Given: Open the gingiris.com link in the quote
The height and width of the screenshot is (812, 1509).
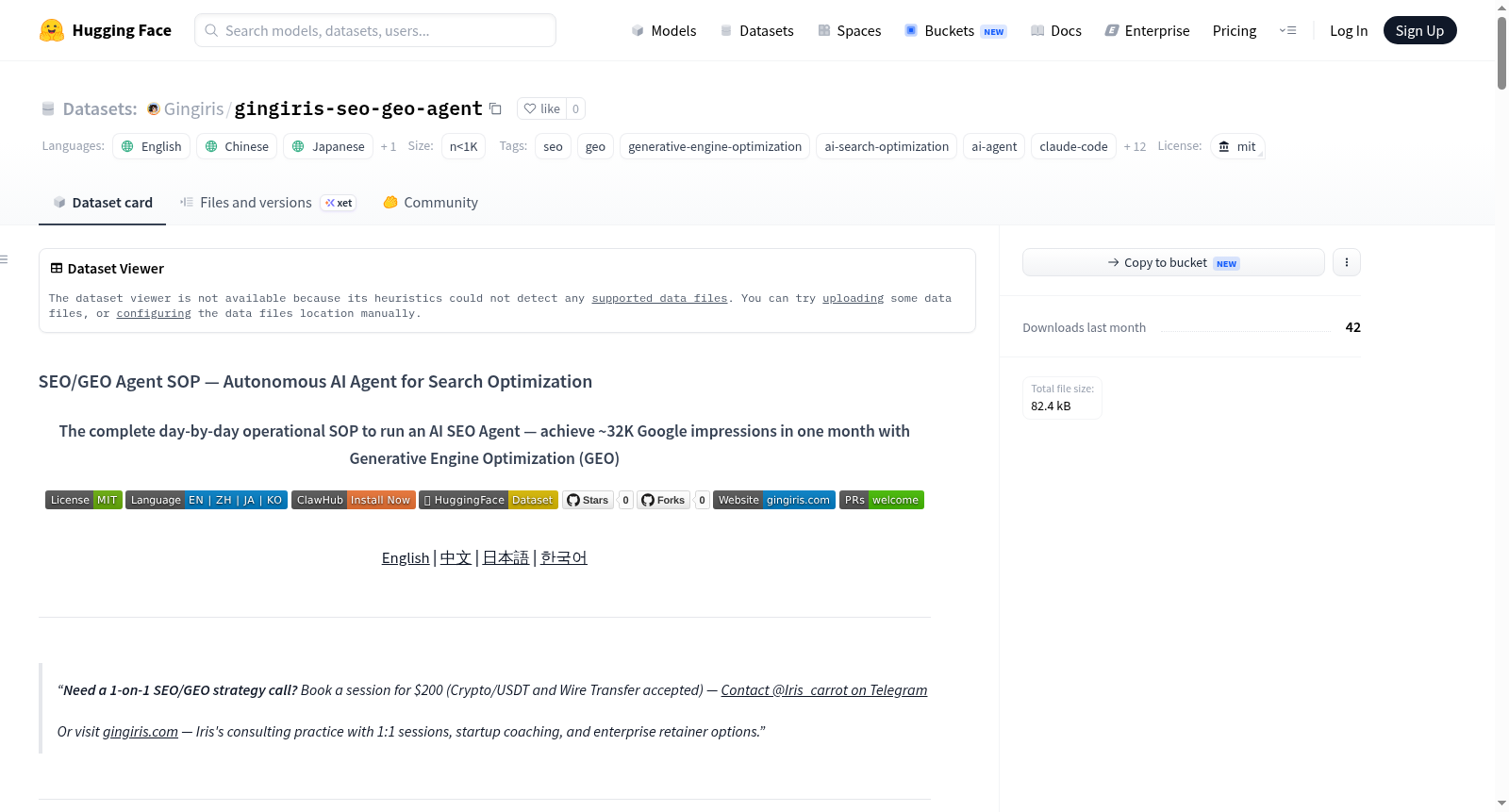Looking at the screenshot, I should click(x=141, y=732).

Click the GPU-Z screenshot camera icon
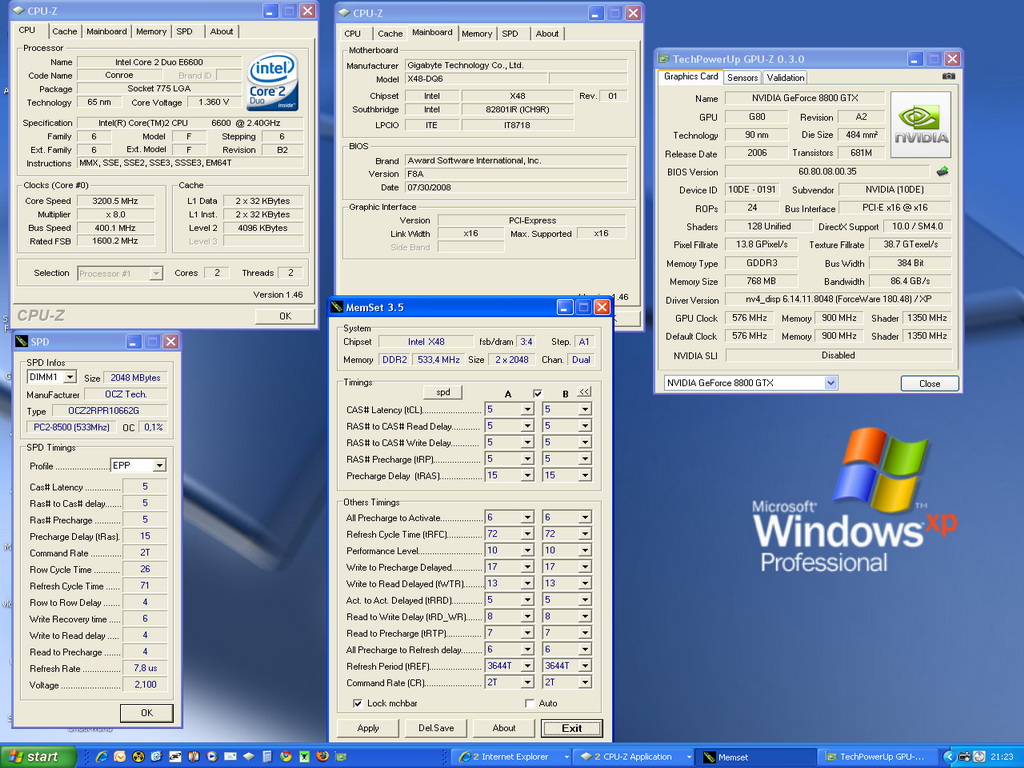click(948, 76)

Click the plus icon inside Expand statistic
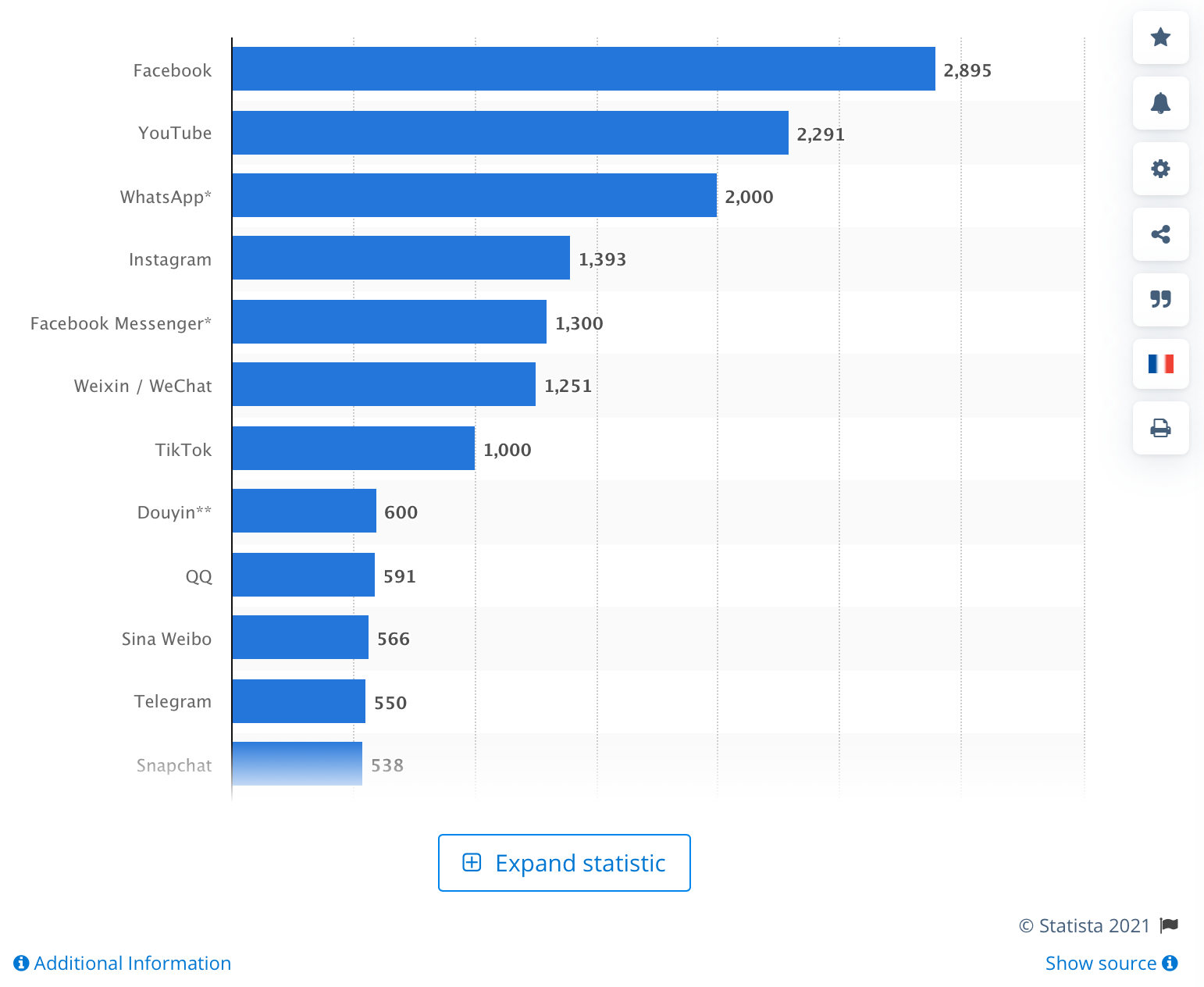pyautogui.click(x=472, y=862)
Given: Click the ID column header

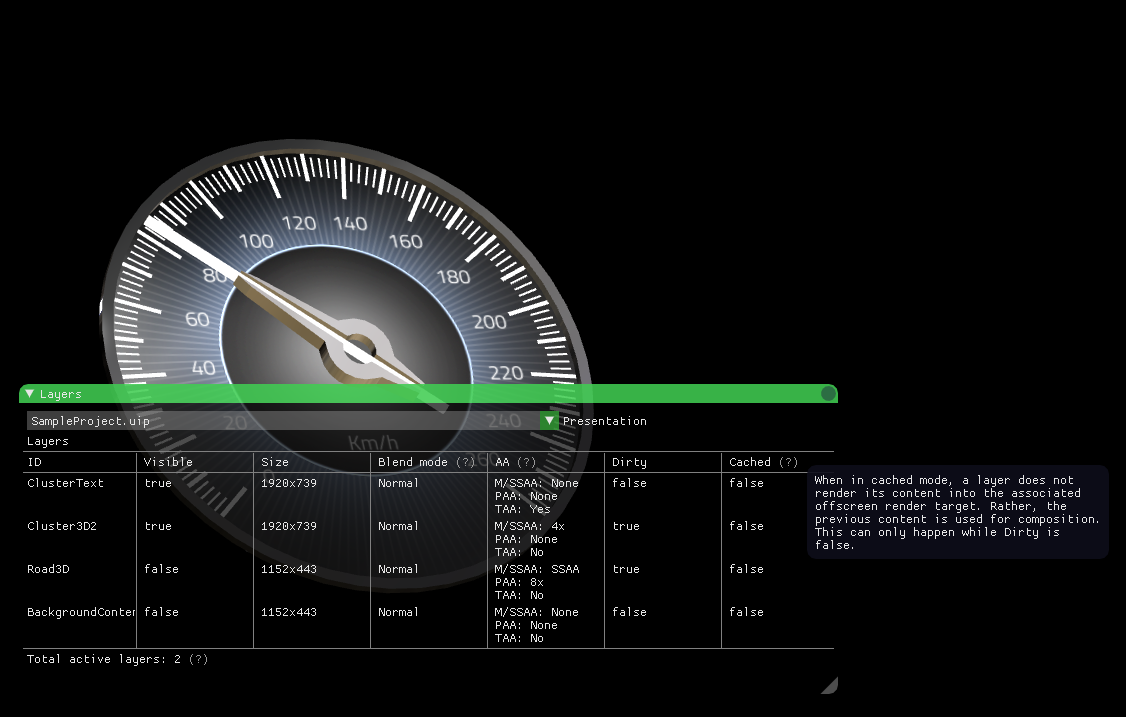Looking at the screenshot, I should 35,462.
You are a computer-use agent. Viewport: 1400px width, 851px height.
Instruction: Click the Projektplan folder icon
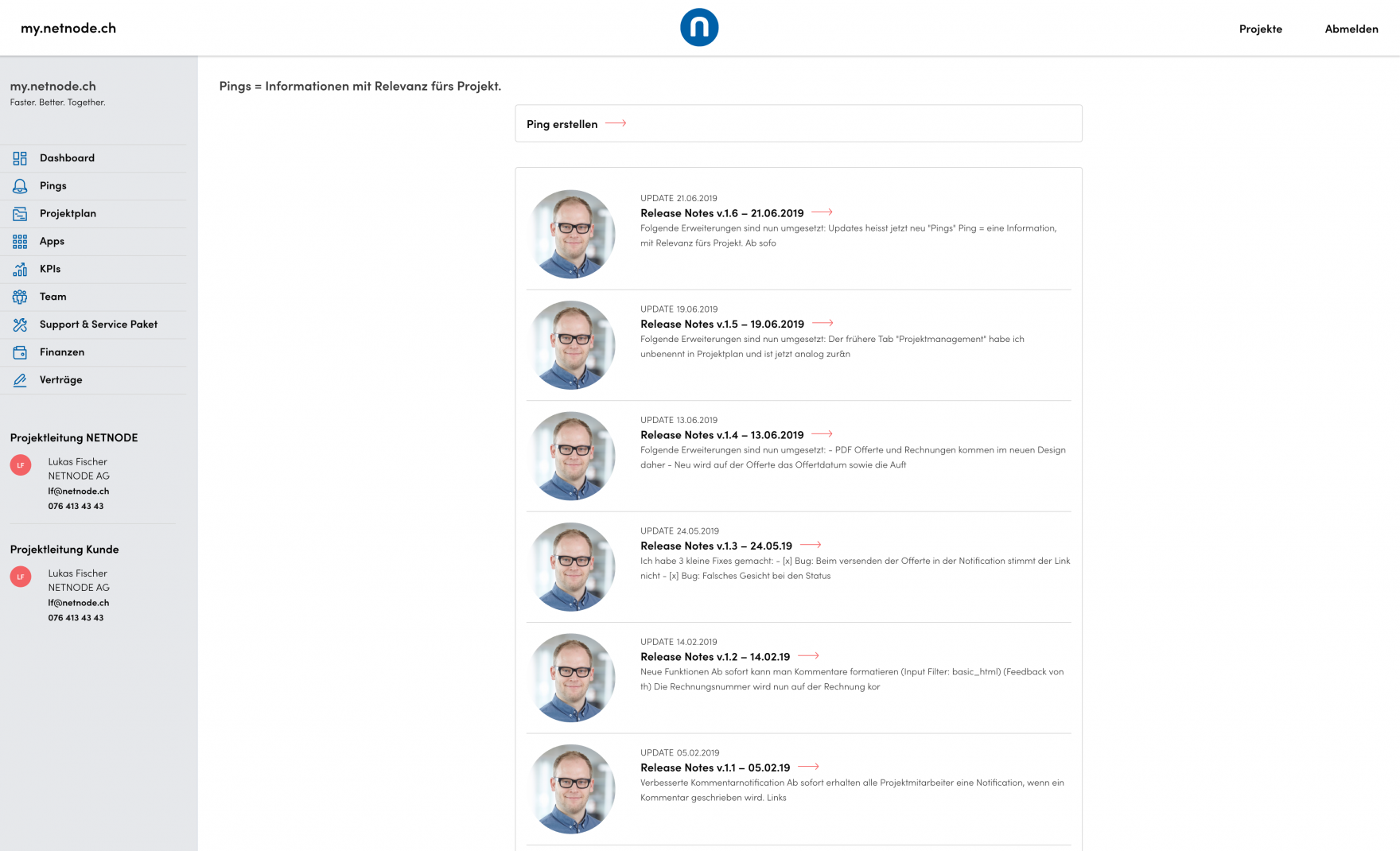click(x=20, y=214)
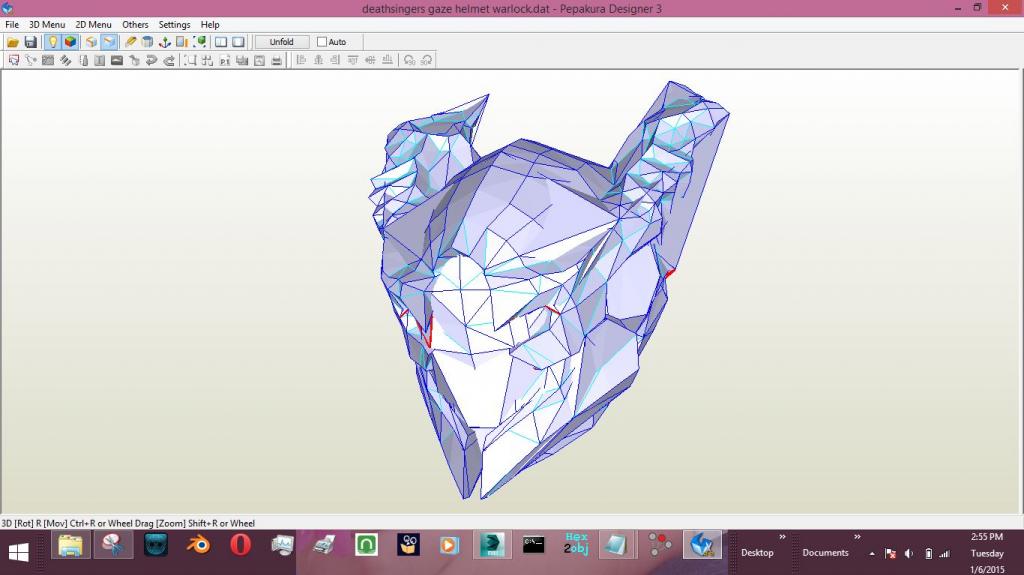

※ ※ ※

__WORK INSTRUCTIONS__. Set the records down again word for word; the pictures stay out.

__ANSWER FOR THE TASK__.
Given: Open the gingiris.com link in the quote
The height and width of the screenshot is (812, 1509).
Looking at the screenshot, I should click(x=141, y=732).

Click the GPU-Z screenshot camera icon
click(948, 76)

Click the plus icon inside Expand statistic
pyautogui.click(x=472, y=862)
Given: Click the ID column header

Looking at the screenshot, I should 35,462.
You are a computer-use agent. Viewport: 1400px width, 851px height.
Instruction: Click the Projektplan folder icon
click(x=20, y=214)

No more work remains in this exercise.